HPF runs on as few processors as 1 and as many processors as the application warrants. Distributed arrays (in my experience) are stored in what APR calls ``shrunk'' form, so memory costs scale with the size of the job. The number of processors is defined at run time (number_of_processors()) and F90 supports dynamic memory allocation.
The main ``hit'' you will see on scalability is that due to the extra parallel overhead you get in an HPF-compiled code (memory copies, temporary allocation and deallocation) the ultimate speedup will be less than hand-coded MPI, and you will also see the speedup knee a bit sooner.
As for HPF, there will be only one language, who's name is HPF. The next version number will be 2.0. The current level is HPF 1.1 (also known as ``full HPF'' and ``subset HPF''). The subset for 1.1 will be carried forward for Version 2.
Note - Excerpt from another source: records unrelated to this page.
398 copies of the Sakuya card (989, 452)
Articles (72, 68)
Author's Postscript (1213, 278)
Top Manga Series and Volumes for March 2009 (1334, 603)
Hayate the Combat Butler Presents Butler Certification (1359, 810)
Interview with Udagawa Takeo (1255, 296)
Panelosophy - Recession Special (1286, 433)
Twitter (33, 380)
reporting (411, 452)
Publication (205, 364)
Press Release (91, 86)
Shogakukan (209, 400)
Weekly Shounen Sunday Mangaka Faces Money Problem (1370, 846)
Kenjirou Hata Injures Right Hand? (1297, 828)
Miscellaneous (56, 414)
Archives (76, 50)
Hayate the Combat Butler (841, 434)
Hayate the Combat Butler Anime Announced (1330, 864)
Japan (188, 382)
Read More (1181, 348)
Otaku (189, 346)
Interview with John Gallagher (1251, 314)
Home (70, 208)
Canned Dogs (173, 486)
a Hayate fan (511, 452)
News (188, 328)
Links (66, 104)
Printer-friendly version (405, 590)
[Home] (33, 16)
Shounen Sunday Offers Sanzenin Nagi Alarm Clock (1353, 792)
At least, that is the current plan.
Data Parallel C extension to Standard C will likely be the closest thing to HPF in the C world. The language definition seems to be set, and there is an early product available from Pacific Sierra, called Data Parallel C. It has the flavor of *C.
I think HPF might catch on, but who knows? There is activity in the area, we have a great compiler from IBM, and experience is being accumulated.
It is time to get your feet wet, and XL HPF is on HESC!
Ironically, the demise of Thinking Machines was a boon to HPF, because CM Fortran programs had nowhere else to go.